Using AI tools in recruitment
The Information Commissioner’s Office (ICO) has issued guidance on using AI tools in recruitment to comply with UK data protection law that is relevant for organisations using (or are thinking of using) an AI tool in their recruitment, or those who develop or provide AI recruitment tools.
The ICO’s seven key recommendations are:
- Fairness
- Transparency and explainability
- Data minimisation and purpose limitation
- Data protection and impact assessments
- Data controller and processor roles
- Explicit processing instructions
- Lawful basis and additional condition.
The UK Government has also released a Responsible AI in Recruitment Guide that also advises that AI recruitment algorithms can be unfair, learn to emulate human bias, and perpetuate digital exclusion of minorities. It warns that AI can process personal information in an untransparent and unexplainable way, or rely on consent that is not valid and informed.
In summary, the Government and the ICO advise that employers using AI tools for recruitment should make sure they:
- process personal information fairly in the AI
- explain the processing clearly
- keep any personal information collected to a minimum.
Tips to manage AI risks in the workplace
Employers who use AI can manage the risks by:
Adopting a workplace policies such as:
- a general AI usage policy to clarify what tools employees can use, under what circumstances, and for which tasks.
- a transparency policy where the employer will clearly tell staff when and how AI tools are being used, particularly in recruitment and performance management.
Reducing the risk of human oversight by:
- ensuring a trained human manager reviews AI-driven outcomes rather than relying solely on automated systems, so a human makes any final decisions.
- educating HR teams and line managers on how AI processes work, potential biases, and data privacy obligations.
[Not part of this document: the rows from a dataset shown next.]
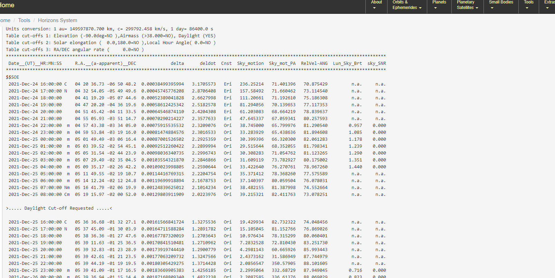Click the caret arrow under About
The width and height of the screenshot is (555, 278).
pos(374,8)
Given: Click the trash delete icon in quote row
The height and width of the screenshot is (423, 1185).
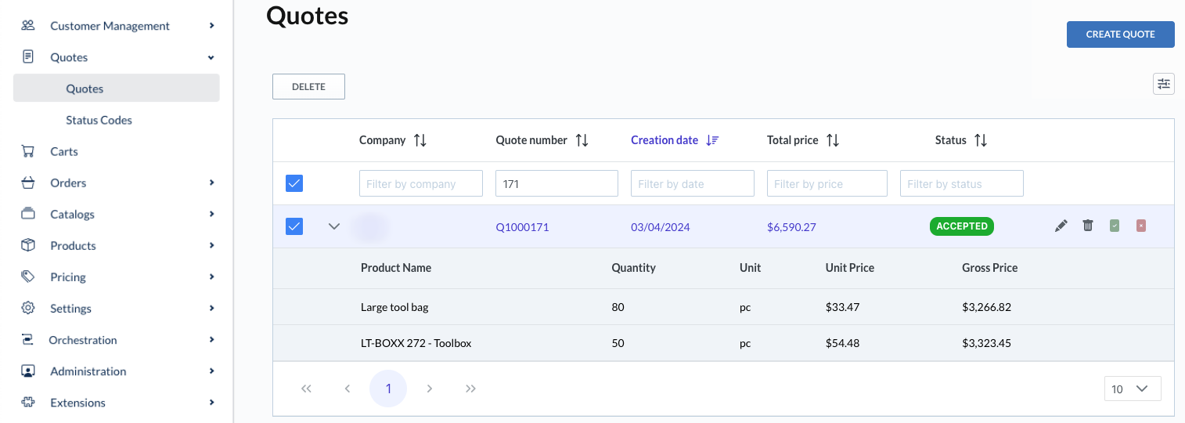Looking at the screenshot, I should pos(1087,226).
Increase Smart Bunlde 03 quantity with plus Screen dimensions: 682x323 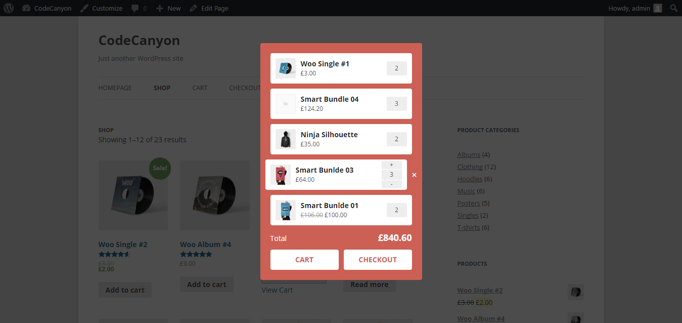pyautogui.click(x=392, y=165)
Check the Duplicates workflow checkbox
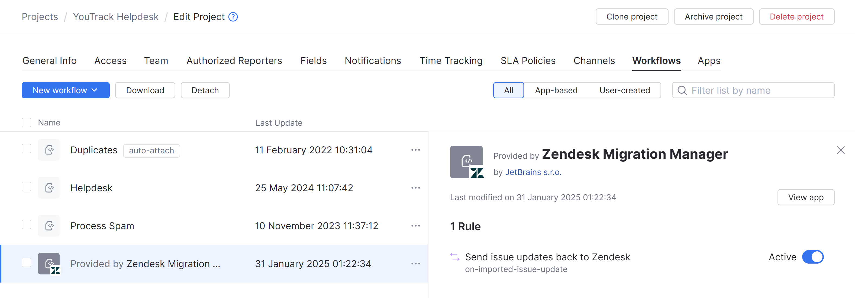Image resolution: width=855 pixels, height=298 pixels. (x=26, y=149)
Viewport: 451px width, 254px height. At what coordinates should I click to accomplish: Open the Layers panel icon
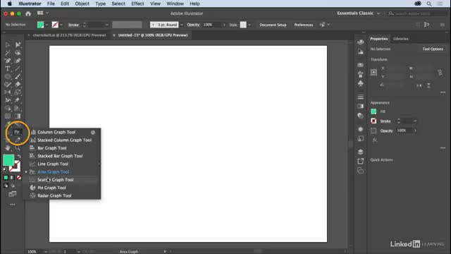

Ensuring the AI system is audited and monitored by:
- carrying out regular bias checks
- monitoring AI-generated outcomes to spot patterns of discrimination
- conducting Data Protection Impact Assessments whenever introducing a new AI tool that processes personal data.
- Ensuring the impact on employees or candidates with protected characteristics is considered carefully before using any AI system.
If you cannot explain how a system reaches its conclusions, it should probably not be used for decisions with serious legal consequences, such as dismissals or promotions.
Employers should ensure they document the reasoning behind any AI use and be prepared to disclose some explanation of how they work to employees or tribunals, in case its use is challenged.
The contents of this article are intended for general information purposes only and shall not be deemed to be, or constitute legal advice. We cannot accept responsibility for any loss as a result of acts or omissions taken in respect of this article.